The future of SEO is not just ranking blue links.

It is becoming the trusted answer.

And the brands that get moving now will be in a far better position than the ones waiting for another guru to tell them SEO is dead for the 47th time.

AI has not killed SEO.

It has just made weak SEO harder to hide.

FAQs

What is generative engine optimization?

Generative engine optimization, or GEO, is the process of improving your brand’s visibility inside AI-generated answers from tools such as Google AI Overviews, ChatGPT, Perplexity, Gemini and Claude. It focuses on making your brand easier to understand, trust, cite and recommend.

Is GEO different from SEO?

GEO is different from SEO in terms of where visibility appears, but it relies on many of the same foundations. SEO focuses on search rankings. GEO focuses on AI-generated answers. Both depend on authority, relevance, content quality, technical accessibility, links and trust signals.

Does GEO replace traditional SEO?

No. GEO does not replace traditional SEO. It builds on it. If your website has weak SEO foundations, poor content and no authority, it will usually struggle in AI search too.

What is the difference between GEO and AEO?

GEO focuses on visibility in generative AI engines that produce answers.
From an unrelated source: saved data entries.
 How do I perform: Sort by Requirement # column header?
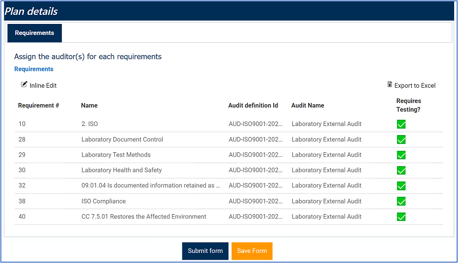click(38, 105)

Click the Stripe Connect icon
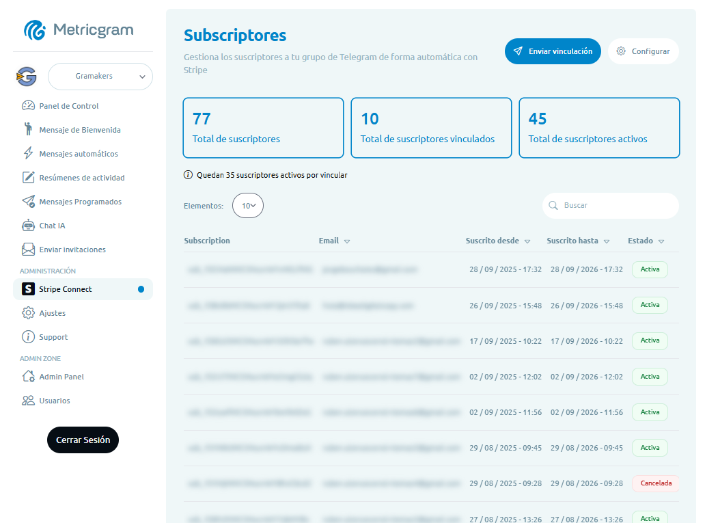tap(28, 289)
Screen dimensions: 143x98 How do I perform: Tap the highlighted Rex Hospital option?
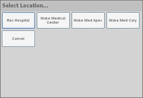pos(18,20)
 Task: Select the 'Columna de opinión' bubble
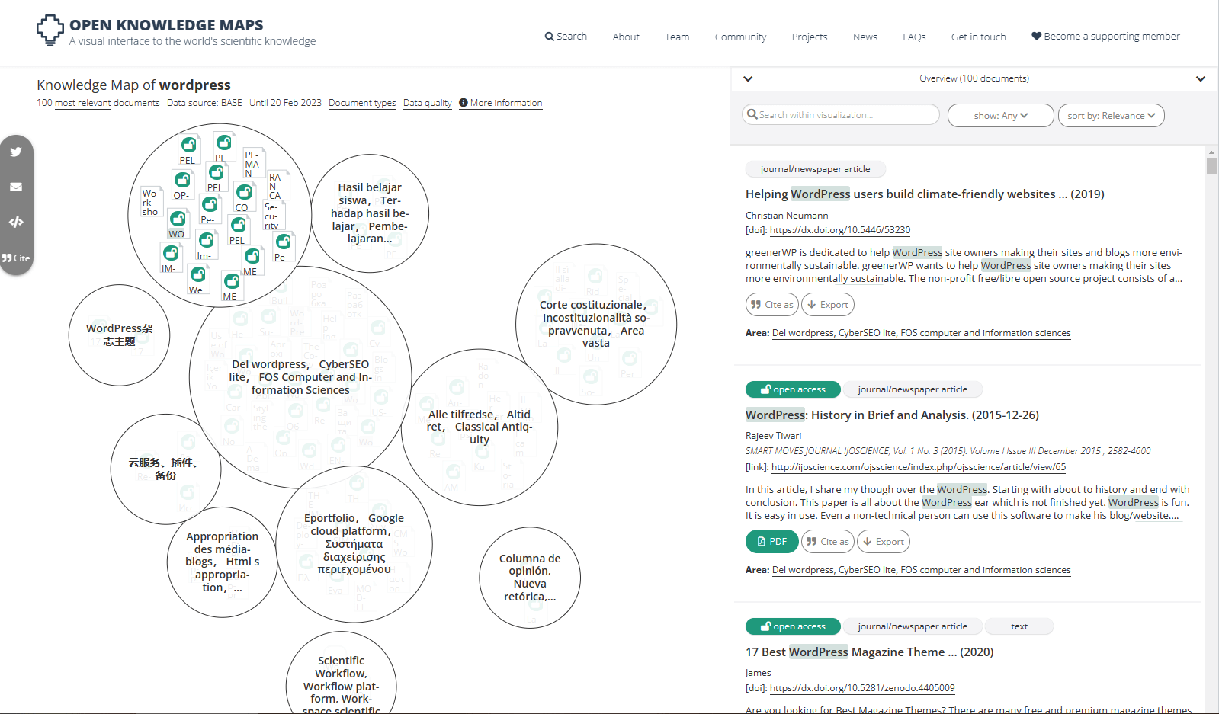click(x=530, y=578)
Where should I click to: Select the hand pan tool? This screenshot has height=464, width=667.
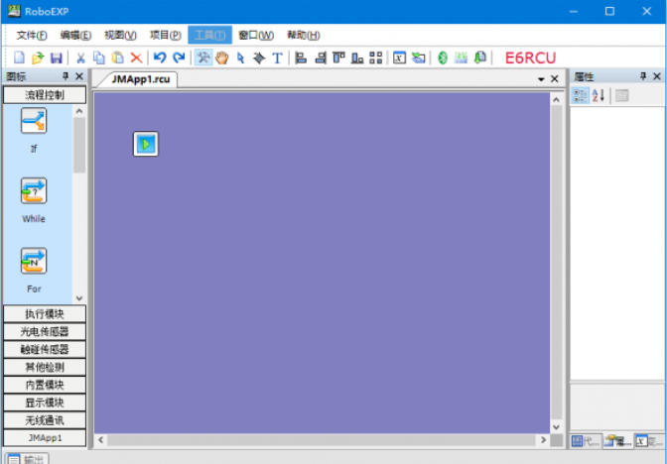click(221, 58)
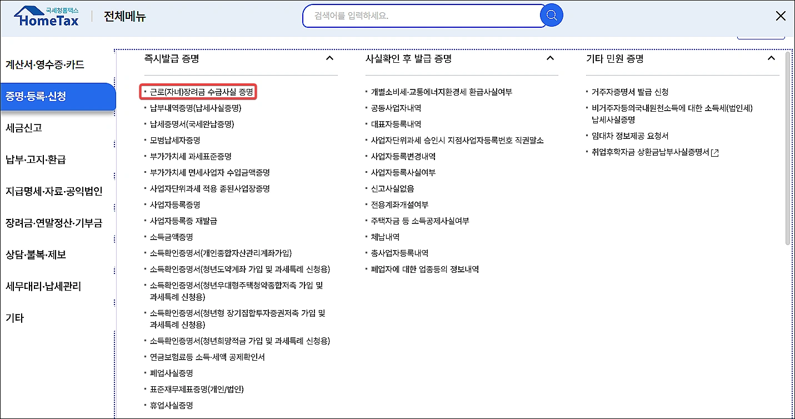Collapse the 사실확인 후 발급 증명 section chevron

(549, 58)
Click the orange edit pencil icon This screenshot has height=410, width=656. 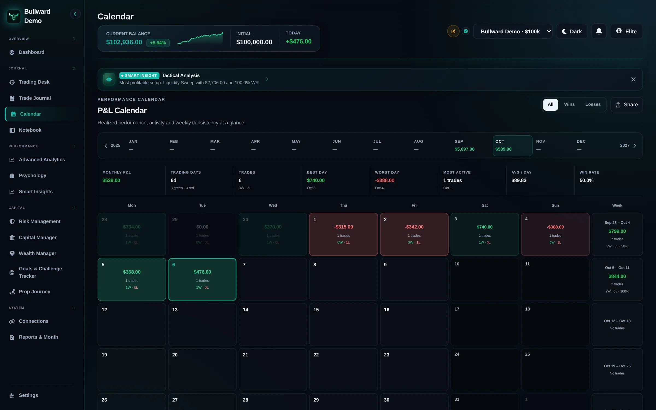pos(453,31)
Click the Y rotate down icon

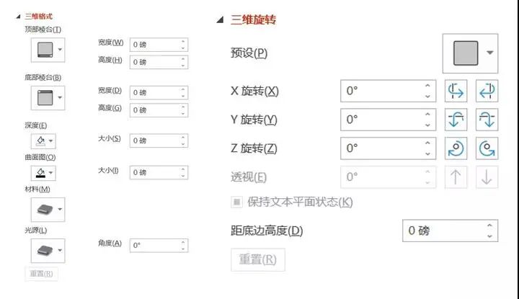(x=487, y=120)

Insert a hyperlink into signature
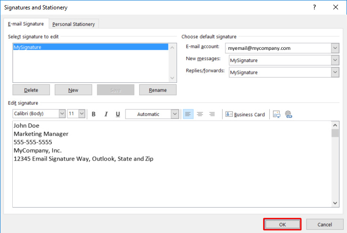pos(289,114)
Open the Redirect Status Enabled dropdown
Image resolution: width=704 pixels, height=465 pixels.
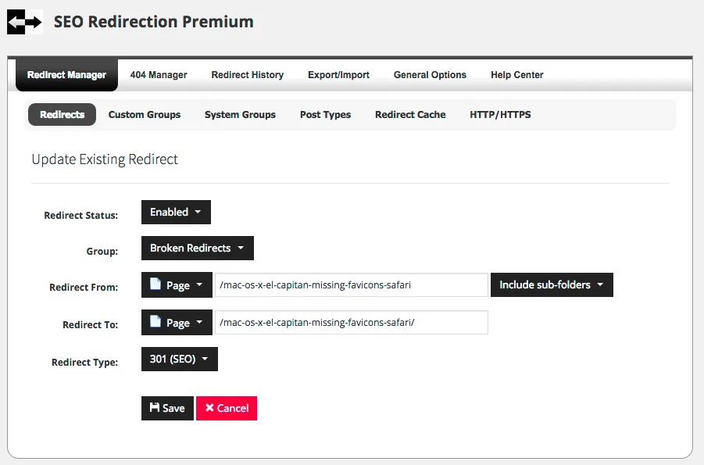coord(176,212)
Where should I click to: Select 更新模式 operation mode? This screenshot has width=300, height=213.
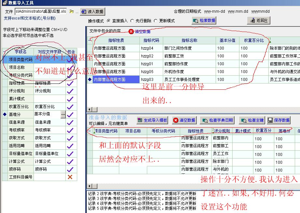pyautogui.click(x=156, y=21)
AEO, or answer engine optimization, focuses on structuring content so it answers user questions clearly. They overlap because both are about answer-led search visibility.

Do backlinks still matter for generative engine optimization?

Yes. Backlinks still matter because they support authority, rankings, discovery and trust. For GEO, relevant backlinks and brand mentions help build the wider authority footprint that AI systems may use to understand your brand.

Do brand mentions help with AI search visibility?

Yes. Brand mentions can help reinforce what your company is known for, especially when they appear on relevant and trusted websites. They are not a magic ranking factor, but they are part of the wider trust and entity picture.

Can AI-written content help with GEO?

AI-written content can help if it is edited, improved and backed by real insight. Generic AI content will not do much. The content needs examples, proof, structure, judgement and a reason to exist.

How do I improve visibility in ChatGPT and Perplexity?

Improve your website content, build topical authority, earn relevant links and mentions, strengthen your brand entity, appear on trusted third-party sites and create content that answers real commercial and informational questions in your market.

How long does GEO take?

It depends on your starting point. A brand with strong content, existing authority and relevant mentions may move faster. A brand with thin content, weak links and no external footprint will need more time to build trust.

What is the best first step for GEO?

Start with an entity and authority audit. Check how your brand appears on your own site, in Google, across third-party websites and inside AI tools. Then build a plan around content, links, mentions, technical SEO and topical authority.